OBJECTIVE. Can you reproduce, line for line, the stretch of the items below from the line containing "Where should I click to: Tap" through the line containing "Action: [x=137, y=104]"?

Data items.
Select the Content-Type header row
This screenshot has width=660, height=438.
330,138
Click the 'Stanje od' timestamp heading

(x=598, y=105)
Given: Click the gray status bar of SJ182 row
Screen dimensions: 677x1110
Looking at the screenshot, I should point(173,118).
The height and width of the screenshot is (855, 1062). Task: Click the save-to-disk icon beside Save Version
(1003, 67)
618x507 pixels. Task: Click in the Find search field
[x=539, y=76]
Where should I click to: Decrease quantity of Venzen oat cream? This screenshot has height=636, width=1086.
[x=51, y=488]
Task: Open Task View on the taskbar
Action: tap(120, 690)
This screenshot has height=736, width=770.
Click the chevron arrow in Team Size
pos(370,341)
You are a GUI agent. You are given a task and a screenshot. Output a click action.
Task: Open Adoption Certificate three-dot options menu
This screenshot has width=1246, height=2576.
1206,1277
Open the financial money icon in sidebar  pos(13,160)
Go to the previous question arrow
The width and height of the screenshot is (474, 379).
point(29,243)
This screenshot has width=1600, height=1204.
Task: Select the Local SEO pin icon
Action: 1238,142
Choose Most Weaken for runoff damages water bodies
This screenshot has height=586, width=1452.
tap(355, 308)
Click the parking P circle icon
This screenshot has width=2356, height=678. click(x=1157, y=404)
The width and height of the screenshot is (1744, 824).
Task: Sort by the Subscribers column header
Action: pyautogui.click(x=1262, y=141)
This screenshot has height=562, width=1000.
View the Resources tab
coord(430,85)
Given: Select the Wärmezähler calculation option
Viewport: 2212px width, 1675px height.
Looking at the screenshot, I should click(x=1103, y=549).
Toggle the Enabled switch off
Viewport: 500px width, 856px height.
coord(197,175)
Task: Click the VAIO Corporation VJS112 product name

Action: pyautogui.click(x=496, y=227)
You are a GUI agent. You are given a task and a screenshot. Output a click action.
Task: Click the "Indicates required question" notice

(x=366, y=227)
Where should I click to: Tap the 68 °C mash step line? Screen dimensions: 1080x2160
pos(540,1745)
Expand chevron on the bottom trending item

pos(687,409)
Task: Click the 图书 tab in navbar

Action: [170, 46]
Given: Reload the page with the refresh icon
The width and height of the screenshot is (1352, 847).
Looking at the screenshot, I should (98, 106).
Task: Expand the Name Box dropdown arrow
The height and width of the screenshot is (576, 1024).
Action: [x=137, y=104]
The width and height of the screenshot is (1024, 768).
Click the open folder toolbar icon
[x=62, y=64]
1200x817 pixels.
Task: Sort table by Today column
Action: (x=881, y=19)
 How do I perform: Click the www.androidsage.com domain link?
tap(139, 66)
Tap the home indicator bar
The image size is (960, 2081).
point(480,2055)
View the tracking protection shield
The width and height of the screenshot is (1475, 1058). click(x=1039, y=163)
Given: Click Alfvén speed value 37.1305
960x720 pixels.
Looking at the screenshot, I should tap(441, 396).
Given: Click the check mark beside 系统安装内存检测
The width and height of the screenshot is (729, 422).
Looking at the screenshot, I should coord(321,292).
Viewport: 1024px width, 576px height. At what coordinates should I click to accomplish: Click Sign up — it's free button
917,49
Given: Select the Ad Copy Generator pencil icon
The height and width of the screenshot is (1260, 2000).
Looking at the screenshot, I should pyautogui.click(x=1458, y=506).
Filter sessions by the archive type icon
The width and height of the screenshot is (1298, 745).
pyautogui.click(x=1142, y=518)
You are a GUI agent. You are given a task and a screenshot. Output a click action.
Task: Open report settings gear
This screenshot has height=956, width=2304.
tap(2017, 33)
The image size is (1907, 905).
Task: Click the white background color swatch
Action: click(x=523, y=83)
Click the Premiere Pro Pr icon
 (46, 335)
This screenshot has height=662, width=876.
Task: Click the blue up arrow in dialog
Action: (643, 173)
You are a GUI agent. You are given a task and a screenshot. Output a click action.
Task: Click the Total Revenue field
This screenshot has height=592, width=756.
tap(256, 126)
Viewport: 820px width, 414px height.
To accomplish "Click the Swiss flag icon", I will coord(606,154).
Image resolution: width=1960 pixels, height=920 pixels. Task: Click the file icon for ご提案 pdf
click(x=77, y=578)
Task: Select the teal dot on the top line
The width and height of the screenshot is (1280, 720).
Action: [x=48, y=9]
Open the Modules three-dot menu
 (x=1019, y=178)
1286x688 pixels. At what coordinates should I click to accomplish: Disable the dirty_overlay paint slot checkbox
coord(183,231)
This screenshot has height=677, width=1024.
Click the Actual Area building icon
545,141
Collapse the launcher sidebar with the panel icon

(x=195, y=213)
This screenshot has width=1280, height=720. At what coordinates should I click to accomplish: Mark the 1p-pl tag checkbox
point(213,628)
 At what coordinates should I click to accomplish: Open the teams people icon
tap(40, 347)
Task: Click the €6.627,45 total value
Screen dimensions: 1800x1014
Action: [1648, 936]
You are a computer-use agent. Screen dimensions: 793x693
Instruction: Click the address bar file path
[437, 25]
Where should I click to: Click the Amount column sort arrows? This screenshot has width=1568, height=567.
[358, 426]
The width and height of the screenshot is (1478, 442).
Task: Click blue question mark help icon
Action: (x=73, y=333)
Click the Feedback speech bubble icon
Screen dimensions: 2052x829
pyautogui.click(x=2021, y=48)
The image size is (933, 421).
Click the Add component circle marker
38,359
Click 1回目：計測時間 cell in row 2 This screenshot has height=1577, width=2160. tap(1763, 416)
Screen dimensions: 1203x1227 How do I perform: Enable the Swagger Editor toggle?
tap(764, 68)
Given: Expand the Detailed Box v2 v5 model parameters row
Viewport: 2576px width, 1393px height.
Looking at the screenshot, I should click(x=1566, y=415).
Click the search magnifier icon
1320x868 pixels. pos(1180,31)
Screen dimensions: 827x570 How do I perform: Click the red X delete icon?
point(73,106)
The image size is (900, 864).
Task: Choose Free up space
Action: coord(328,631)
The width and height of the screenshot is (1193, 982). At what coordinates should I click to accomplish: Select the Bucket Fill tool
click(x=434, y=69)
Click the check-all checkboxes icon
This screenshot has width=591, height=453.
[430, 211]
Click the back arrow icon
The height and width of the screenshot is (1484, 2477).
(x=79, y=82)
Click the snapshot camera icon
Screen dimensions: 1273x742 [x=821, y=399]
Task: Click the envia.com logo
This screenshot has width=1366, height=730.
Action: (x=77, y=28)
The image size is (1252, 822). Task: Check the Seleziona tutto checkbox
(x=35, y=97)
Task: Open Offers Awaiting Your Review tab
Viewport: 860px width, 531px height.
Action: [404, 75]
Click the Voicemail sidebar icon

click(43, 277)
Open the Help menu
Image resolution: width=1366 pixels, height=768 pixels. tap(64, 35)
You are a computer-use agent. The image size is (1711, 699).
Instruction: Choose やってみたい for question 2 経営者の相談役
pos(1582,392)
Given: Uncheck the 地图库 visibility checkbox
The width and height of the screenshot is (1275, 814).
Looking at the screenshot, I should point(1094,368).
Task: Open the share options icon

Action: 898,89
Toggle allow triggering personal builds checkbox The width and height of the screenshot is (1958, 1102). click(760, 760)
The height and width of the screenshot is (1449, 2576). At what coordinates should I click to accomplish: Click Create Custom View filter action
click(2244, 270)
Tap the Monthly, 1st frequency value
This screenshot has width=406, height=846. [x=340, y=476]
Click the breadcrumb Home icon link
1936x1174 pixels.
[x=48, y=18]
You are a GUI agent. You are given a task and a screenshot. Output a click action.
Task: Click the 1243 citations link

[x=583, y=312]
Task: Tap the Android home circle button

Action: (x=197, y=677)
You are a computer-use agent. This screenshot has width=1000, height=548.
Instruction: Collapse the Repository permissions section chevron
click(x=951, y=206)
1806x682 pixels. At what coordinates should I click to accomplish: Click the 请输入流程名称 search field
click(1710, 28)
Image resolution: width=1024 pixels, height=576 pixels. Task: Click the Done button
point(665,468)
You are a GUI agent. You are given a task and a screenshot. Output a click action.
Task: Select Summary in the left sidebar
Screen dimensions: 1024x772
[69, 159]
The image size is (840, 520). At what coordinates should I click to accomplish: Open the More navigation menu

RESPONSE TO THIS EXERCISE.
Where should I click to: Tap the 68 °C mash step line? Screen dimensions: 1080x2160
pos(540,1745)
Expand chevron on the bottom trending item

pos(687,409)
Task: Click the 图书 tab in navbar

Action: [170, 46]
Given: Reload the page with the refresh icon
The width and height of the screenshot is (1352, 847).
Looking at the screenshot, I should (98, 106).
Task: Expand the Name Box dropdown arrow
The height and width of the screenshot is (576, 1024).
Action: [x=137, y=104]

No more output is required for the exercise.